English pioneer of women's education (1841–1925)

Lucy Caroline Cavendish (5 September 1841 – 22 April 1925), also known as Lady Frederick Cavendish, was an English pioneer of women's education.

A daughter of George Lyttelton, 4th Baron Lyttelton, she married into another aristocratic family, the Cavendishes, in 1864. Eighteen years later her husband, Lord Frederick Cavendish, was murdered in Dublin by Irish republicans (a victim of the Phoenix Park murders). After his death she devoted much of her time to the cause of girls' and women's education, for which she was honoured in her lifetime with an honorary degree, and posthumously when, in 1965, the University of Cambridge named its first postgraduate college for women after her.

==Biography==
Lucy Lyttelton was born at Hagley Hall in Worcestershire, the second daughter of George Lyttelton, 4th Baron Lyttelton, and his wife, Mary Glynne, whose sister Catherine married William Ewart Gladstone. In 1863 she was appointed a Maid of Honour to Queen Victoria, whom she attended until her marriage the following year.

==Marriage and husband's murder==
On 7 June 1864 she married Lord Frederick Cavendish, the second son of the Duke of Devonshire. They had no children. Cavendish was elected to Parliament in 1865. In the same year she was excited to join the Ladies Diocesan Association run by Catharine Tait with the prospect of visiting workhouses to try to bridge the gap between the rich and the poor.

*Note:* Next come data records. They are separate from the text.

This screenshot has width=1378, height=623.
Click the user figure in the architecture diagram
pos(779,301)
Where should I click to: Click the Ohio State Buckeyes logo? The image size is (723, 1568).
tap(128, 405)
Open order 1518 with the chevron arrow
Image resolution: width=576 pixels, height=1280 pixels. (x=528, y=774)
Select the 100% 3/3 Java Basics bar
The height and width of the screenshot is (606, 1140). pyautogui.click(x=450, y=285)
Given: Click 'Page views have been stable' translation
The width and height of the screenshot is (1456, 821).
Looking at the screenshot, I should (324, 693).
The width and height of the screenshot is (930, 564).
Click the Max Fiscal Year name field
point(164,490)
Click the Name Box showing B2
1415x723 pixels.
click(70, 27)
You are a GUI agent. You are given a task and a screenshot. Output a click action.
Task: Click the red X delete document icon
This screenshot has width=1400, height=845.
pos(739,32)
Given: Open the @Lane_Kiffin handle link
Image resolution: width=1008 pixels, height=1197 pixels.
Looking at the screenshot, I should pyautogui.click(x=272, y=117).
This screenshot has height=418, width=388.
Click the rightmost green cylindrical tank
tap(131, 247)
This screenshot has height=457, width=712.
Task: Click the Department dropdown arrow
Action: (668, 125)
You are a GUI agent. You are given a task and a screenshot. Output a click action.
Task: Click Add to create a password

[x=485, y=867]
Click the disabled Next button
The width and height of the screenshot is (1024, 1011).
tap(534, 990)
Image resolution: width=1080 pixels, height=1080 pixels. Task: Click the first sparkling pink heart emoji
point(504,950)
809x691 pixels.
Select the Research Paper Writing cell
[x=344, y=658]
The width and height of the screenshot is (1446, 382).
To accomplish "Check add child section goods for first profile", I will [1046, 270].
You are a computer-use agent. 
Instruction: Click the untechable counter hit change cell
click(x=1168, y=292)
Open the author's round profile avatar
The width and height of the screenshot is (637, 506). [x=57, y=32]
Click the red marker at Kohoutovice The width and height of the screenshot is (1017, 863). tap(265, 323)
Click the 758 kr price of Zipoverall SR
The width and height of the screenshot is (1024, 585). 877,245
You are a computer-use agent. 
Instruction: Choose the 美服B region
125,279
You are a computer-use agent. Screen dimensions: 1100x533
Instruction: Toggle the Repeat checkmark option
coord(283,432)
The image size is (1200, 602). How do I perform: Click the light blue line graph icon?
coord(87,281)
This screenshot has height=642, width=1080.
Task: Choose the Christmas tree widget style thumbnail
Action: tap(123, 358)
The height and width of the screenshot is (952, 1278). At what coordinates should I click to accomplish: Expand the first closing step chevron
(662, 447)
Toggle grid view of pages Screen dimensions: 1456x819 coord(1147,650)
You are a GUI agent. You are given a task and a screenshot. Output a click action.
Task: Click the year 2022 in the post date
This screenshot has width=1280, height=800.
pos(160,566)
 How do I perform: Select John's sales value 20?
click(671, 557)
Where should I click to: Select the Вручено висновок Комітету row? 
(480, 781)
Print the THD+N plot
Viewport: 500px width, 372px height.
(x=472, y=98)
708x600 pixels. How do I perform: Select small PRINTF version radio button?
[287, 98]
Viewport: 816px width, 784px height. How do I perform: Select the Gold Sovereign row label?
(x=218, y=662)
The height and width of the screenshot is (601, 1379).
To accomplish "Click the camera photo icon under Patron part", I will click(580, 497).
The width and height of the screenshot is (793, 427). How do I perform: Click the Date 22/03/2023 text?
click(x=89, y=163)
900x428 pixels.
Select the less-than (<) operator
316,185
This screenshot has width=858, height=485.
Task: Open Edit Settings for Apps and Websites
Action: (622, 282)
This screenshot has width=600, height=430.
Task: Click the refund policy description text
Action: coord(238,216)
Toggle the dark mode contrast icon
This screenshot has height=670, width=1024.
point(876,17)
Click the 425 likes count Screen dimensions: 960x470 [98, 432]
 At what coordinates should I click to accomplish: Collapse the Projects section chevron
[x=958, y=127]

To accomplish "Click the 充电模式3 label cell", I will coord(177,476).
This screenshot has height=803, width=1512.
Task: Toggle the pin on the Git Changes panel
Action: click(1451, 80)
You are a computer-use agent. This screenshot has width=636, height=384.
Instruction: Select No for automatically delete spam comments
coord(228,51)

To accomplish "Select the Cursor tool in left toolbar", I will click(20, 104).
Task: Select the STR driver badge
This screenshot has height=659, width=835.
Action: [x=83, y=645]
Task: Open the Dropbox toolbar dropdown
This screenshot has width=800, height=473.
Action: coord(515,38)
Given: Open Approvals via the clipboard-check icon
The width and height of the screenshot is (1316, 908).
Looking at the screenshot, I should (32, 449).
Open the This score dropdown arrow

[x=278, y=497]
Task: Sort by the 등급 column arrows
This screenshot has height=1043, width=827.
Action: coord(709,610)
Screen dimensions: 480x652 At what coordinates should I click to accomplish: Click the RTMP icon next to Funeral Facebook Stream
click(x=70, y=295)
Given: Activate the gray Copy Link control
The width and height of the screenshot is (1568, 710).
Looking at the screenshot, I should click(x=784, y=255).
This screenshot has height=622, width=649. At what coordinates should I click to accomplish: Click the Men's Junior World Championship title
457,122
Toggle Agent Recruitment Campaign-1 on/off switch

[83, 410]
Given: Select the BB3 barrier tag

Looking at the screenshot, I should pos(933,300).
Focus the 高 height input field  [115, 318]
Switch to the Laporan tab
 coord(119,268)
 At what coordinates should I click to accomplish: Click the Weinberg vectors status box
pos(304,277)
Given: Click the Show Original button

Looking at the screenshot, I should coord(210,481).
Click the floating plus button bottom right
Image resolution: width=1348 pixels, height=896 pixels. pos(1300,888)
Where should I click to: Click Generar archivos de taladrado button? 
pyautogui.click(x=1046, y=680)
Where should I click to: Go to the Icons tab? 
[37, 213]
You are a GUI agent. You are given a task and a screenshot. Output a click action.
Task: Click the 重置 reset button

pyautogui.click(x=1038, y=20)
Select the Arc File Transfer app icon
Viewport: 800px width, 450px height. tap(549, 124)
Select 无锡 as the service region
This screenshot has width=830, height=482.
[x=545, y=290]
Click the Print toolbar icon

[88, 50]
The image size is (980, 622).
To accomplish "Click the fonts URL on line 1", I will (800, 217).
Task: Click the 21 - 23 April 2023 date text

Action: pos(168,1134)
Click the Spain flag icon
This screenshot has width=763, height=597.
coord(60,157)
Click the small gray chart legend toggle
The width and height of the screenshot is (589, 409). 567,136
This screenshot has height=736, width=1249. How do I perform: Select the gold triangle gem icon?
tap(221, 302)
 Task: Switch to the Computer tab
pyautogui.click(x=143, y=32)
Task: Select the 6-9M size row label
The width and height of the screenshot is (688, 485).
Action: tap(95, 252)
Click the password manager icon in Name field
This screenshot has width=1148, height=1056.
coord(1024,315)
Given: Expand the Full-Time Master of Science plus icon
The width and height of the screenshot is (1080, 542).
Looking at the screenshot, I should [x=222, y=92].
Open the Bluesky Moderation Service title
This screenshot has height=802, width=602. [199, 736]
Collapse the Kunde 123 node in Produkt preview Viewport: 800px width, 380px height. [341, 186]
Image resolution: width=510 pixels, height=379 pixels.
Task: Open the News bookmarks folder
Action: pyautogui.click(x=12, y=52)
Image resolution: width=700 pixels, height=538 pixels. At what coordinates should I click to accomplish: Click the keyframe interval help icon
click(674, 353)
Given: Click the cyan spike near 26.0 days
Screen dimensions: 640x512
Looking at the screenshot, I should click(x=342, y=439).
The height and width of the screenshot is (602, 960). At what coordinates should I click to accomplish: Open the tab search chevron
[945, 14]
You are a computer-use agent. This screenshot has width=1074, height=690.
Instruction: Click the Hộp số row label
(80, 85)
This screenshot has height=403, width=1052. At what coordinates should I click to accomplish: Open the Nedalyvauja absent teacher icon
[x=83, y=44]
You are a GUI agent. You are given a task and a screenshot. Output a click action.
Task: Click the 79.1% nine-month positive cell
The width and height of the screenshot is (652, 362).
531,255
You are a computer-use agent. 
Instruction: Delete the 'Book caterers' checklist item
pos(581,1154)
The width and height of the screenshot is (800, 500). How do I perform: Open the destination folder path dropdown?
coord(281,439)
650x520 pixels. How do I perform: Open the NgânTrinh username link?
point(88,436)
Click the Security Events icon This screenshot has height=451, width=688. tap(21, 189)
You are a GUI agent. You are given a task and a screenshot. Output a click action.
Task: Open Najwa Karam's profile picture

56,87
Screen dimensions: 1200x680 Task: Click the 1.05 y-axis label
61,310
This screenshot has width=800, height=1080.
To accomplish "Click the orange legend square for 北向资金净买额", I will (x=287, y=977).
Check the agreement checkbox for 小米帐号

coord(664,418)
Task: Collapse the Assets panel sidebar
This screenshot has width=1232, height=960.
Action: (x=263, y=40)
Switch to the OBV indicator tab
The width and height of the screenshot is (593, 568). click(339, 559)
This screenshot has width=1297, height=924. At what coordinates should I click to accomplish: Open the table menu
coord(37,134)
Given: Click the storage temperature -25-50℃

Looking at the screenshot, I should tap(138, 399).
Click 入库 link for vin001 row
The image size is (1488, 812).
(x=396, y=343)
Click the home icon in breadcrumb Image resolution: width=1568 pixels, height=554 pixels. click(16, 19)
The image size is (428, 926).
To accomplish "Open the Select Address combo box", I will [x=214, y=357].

Her husband was murdered by Irish republicans on 6 May 1882, the same day he took the oath of office of Chief Secretary for Ireland. Although devastated by the assassination, on the day before the ringleader was hanged she sent him the small gold crucifix she had long worn, as a token of her forgiveness. Gladstone was greatly moved when she told him that she could bear the loss of her beloved husband "if his death were to work good to his fellow-men, which indeed was the whole object of his life." She remained a firm supporter of Irish Home Rule. A window to Lord Frederick's memory was placed in St Margaret's Church, Westminster, at the expense of the members of the House of Commons.

==Later years==
After her husband's death, Lucy Cavendish was active in the sphere of women's education. She was President of the Yorkshire Ladies Council of Education from 1883 to 1912. She declined the offer of the post of Mistress of Girton College, Cambridge, in 1884. She was a member of the Royal Commission on Secondary Education, one of the first women to serve in that role, and was a founding member of the Council of the Girls' Public Day School Company, which had been founded by her father. On 6 October 1904 she received the honorary degree of Doctor of Laws at the formal inauguration of Leeds University for "notable service to the cause of education".

==Death==
Lucy Cavendish died on 22 April 1925, aged 83, in her home, the Glebe, in Penshurst, Kent. She was buried with her husband in the Cavendish family churchyard, St Peter's.

==Legacy==
Lucy Cavendish College, Cambridge, was named in her honour in 1965. She was the great-aunt of one of its founders, Margaret Braithwaite.